___ EXERCISE INPUT ___
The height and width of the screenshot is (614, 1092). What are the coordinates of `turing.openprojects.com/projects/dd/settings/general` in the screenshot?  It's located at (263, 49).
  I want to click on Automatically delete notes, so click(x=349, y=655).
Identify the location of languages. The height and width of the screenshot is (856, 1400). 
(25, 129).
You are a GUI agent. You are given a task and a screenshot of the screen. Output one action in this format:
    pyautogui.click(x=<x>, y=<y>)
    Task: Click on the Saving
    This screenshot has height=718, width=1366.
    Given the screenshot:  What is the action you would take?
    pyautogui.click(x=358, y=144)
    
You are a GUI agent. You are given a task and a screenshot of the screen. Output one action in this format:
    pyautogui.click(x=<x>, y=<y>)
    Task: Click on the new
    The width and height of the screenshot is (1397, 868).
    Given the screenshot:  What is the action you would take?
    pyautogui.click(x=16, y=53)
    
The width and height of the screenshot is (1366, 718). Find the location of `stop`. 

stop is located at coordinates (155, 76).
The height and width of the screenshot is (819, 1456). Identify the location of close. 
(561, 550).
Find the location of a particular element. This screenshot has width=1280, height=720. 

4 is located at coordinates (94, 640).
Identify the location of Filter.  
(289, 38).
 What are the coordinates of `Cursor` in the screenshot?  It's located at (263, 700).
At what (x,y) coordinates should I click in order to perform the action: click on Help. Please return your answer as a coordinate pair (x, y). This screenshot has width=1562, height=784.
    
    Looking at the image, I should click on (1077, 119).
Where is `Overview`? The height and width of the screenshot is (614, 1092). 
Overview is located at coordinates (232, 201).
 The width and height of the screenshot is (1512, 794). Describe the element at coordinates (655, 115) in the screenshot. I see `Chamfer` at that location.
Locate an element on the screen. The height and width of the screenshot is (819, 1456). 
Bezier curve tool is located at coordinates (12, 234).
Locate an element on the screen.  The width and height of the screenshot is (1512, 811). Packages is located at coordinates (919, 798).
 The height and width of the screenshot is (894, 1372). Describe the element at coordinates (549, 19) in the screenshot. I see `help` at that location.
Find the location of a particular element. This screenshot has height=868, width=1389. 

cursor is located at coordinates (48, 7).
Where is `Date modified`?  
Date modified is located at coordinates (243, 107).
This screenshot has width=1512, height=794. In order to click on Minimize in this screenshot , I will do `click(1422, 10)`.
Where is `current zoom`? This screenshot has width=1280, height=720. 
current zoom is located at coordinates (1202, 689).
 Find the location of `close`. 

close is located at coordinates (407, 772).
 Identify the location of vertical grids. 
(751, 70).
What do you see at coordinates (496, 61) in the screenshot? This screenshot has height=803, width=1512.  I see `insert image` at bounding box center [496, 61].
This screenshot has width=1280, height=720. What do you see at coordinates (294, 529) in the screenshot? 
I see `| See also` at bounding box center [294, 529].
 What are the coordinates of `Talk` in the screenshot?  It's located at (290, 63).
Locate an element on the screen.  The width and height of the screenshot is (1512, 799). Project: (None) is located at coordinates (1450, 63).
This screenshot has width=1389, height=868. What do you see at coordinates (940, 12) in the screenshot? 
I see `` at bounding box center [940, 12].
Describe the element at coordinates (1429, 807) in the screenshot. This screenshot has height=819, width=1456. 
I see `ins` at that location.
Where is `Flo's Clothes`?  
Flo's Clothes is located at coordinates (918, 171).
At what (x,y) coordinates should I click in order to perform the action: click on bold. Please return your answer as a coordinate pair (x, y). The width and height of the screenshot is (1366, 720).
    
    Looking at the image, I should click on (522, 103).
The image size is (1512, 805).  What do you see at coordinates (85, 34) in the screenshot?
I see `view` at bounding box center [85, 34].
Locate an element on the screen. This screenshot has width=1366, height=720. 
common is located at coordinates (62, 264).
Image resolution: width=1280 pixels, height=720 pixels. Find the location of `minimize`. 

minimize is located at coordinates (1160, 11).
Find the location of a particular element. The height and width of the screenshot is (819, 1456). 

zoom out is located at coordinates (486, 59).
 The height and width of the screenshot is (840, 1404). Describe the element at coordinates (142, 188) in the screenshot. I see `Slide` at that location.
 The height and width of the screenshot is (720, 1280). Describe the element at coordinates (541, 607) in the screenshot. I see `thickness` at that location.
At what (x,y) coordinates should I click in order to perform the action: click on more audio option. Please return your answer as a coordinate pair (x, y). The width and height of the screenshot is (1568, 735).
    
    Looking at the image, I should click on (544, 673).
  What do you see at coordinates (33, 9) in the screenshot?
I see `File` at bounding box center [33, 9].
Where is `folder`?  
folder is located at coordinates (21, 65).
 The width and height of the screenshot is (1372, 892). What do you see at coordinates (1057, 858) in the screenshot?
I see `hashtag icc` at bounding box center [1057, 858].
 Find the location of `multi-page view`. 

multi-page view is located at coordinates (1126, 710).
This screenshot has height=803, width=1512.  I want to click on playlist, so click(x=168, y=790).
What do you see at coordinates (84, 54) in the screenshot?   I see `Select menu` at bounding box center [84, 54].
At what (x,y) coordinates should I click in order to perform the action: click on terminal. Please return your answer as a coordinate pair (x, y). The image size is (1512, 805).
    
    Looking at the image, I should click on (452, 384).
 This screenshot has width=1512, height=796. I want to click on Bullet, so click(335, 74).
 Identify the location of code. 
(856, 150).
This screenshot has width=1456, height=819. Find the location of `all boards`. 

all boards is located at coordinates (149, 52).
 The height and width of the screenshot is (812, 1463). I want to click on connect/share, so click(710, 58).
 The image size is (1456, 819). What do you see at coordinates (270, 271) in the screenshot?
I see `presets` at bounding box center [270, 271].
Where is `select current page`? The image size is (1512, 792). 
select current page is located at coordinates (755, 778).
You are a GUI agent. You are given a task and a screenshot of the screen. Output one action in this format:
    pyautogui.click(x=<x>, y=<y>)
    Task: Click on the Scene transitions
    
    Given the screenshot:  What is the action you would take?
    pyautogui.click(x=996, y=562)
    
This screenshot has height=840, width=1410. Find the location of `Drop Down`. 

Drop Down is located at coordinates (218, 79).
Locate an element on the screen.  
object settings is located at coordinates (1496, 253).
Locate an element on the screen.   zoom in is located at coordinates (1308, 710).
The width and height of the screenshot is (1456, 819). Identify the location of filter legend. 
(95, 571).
___
Copy the entries above word for word, taking the stretch from the line containing "The width and height of the screenshot is (1366, 718)." through the line containing "Looking at the image, I should click on (1077, 119).", with both of those lines included.

The width and height of the screenshot is (1366, 718). Find the location of `stop`. 

stop is located at coordinates (155, 76).
The height and width of the screenshot is (819, 1456). Identify the location of close. 
(561, 550).
Find the location of a particular element. This screenshot has width=1280, height=720. 

4 is located at coordinates (94, 640).
Identify the location of Filter.  
(289, 38).
 What are the coordinates of `Cursor` in the screenshot?  It's located at (263, 700).
At what (x,y) coordinates should I click in order to perform the action: click on Help. Please return your answer as a coordinate pair (x, y). This screenshot has width=1562, height=784.
    
    Looking at the image, I should click on (1077, 119).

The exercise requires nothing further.